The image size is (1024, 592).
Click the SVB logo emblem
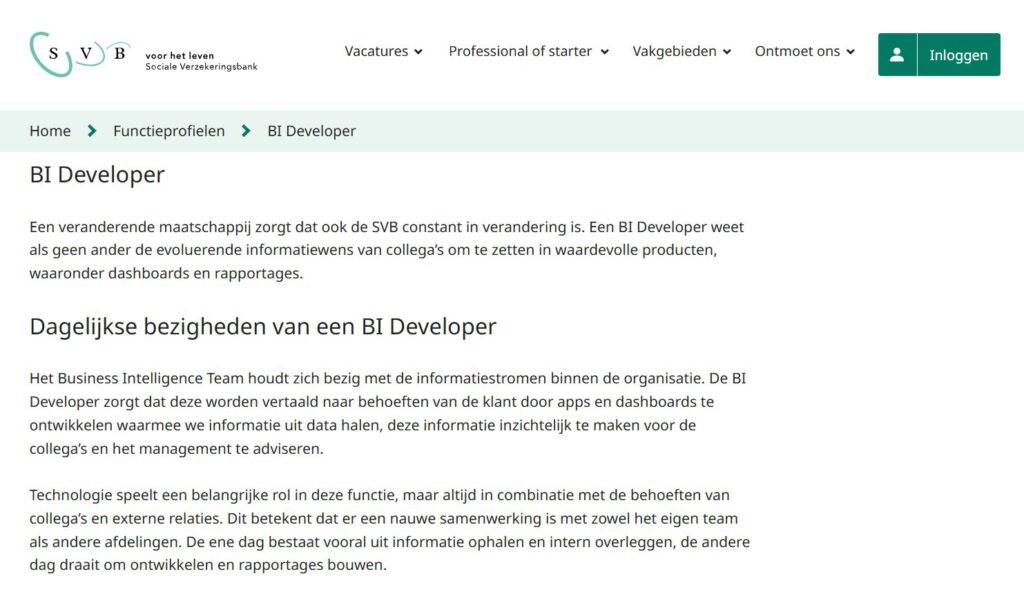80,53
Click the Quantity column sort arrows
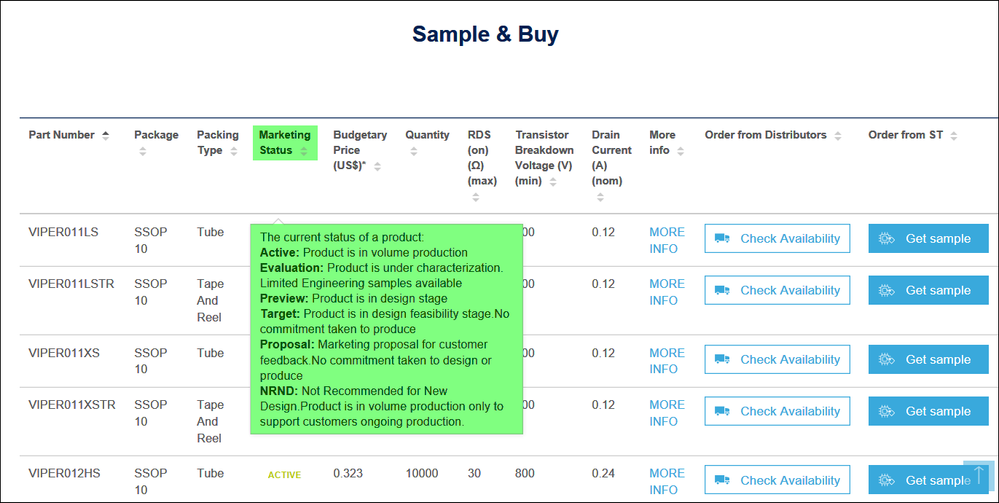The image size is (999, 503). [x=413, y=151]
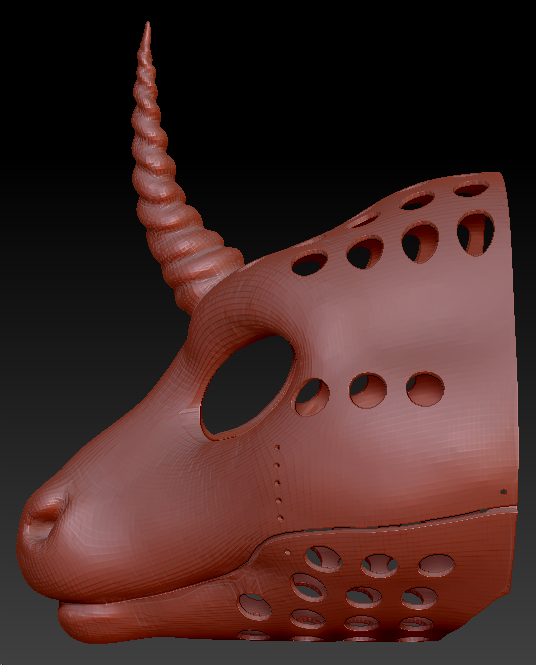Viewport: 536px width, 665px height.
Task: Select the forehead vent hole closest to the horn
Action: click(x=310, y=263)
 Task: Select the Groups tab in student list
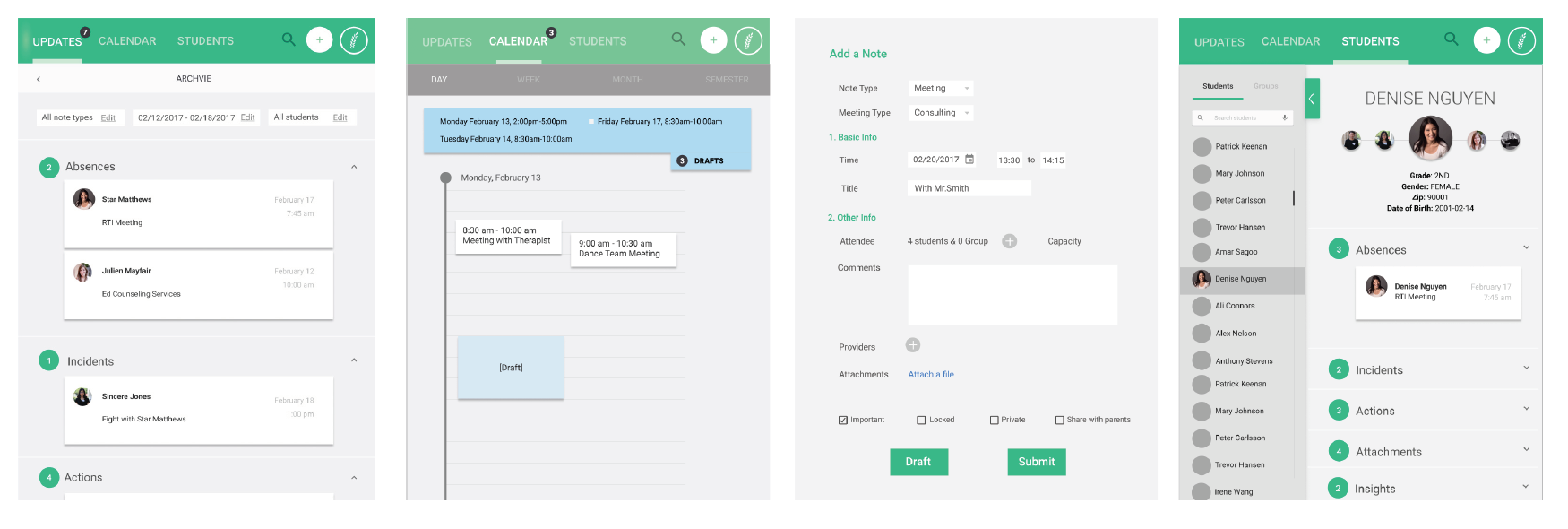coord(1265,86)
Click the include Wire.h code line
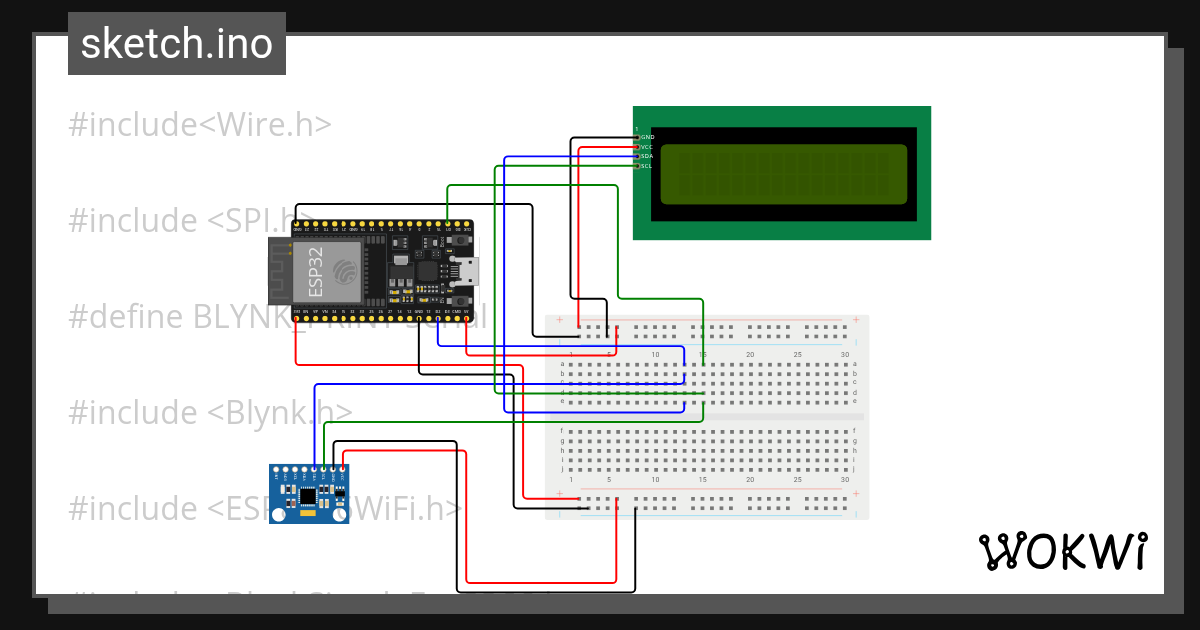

---

Task statement: Quote exactly, and only, the lines from the line containing "Task: Select the Groups tab in student list" through the final line of the records above, both included, omitting any pictures.

Response area:
 Task: Select the Groups tab in student list
coord(1265,86)
Click the include Wire.h code line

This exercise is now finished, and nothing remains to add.